When you go to the doctor to get a read-out on your glucose levels, you’re looking at a blood sugar snapshot, a not terribly comprehensive picture of what your metabolism is doing. Researchers now appreciate that the true picture is more nuanced than that. Crucially, the spikes in glucose after you eat a high-carb, high-sugar meal can be dangerous in their own right, even if your levels are in the normal range at the particular moment in time when the doc draws your blood.

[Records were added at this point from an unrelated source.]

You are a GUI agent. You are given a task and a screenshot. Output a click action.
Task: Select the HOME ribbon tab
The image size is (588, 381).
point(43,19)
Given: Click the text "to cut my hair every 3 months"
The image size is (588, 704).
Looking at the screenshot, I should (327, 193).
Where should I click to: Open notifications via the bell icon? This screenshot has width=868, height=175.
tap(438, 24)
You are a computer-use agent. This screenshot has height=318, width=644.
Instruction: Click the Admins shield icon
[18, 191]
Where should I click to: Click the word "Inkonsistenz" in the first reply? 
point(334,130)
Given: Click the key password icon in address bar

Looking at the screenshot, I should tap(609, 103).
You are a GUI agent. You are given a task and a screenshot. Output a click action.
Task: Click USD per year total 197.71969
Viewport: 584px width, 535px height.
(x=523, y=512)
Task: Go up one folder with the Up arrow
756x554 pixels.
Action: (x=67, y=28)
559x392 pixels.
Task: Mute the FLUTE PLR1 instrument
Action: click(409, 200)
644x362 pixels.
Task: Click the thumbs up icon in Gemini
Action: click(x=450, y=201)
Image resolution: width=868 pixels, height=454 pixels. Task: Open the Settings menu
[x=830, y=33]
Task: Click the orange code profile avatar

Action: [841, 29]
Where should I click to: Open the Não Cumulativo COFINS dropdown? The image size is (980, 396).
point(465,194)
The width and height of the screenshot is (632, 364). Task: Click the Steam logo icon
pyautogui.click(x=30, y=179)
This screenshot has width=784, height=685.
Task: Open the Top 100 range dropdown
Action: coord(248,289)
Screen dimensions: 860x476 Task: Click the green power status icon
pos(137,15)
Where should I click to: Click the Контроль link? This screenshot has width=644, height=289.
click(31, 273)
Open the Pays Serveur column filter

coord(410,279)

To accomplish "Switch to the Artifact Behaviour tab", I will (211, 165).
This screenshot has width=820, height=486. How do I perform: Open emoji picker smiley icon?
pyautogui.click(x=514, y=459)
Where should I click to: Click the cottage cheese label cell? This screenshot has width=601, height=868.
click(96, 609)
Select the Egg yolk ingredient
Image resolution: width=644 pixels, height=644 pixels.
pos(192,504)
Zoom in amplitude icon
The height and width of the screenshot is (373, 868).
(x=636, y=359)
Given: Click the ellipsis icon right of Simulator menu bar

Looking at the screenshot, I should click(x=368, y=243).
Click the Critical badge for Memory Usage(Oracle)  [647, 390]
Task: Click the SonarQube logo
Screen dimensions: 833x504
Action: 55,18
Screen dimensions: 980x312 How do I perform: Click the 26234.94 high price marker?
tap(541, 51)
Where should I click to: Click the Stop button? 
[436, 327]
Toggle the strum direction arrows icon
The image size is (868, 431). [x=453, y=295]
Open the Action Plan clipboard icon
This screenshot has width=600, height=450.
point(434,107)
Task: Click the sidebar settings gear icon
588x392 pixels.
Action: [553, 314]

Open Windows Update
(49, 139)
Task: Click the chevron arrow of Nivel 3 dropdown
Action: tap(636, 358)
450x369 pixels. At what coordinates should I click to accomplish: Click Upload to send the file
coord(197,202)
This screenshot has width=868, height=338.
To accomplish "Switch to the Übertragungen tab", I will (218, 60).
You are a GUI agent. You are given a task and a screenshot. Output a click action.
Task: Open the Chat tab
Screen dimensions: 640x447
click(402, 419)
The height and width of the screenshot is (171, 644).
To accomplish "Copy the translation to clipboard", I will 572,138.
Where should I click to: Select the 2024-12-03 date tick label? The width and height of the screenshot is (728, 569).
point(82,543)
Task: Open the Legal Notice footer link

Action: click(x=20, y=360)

So how to get a more accurate take on your metabolism? For decades, the norm was to jab yourself a few times over the course of a day with a single prick glucose monitor device. It was an intrusive and sometimes unpleasant process, so much so that it was mostly people who had already been diagnosed with diabetes that monitored themselves on a regular basis. Fortunately, now we have a better, gentler and more practical way to get the job done, with a new generation of continuous glucose monitors (CGMs) -- patches that stick to the skin, measure glucose levels throughout the day and download the data to your smartphone or dedicated reader device. What’s in it for you? Virtually instant feedback on how your meals are impacting your glucose levels. For example, if you’re seeing post-meal spikes of more than 30 mg/dl higher than your pre-meal levels, it’s time to get a lot more serious about your diet and the choices you make. As my colleague Dr. Robert Lustig writes in his excellent book, Metabolical: The Truth About Processed Food and How it Poisons People and the Planet, a large percentage of people who take comfort in their “normal” annual glucose readings are becoming progressively more insulin resistant, in other words, on the path to prediabetes, or worst case, type 2 diabetes. But being able to take stock of the sugary enemy, with accurate glucose readings, is the tool you need to outsmart it.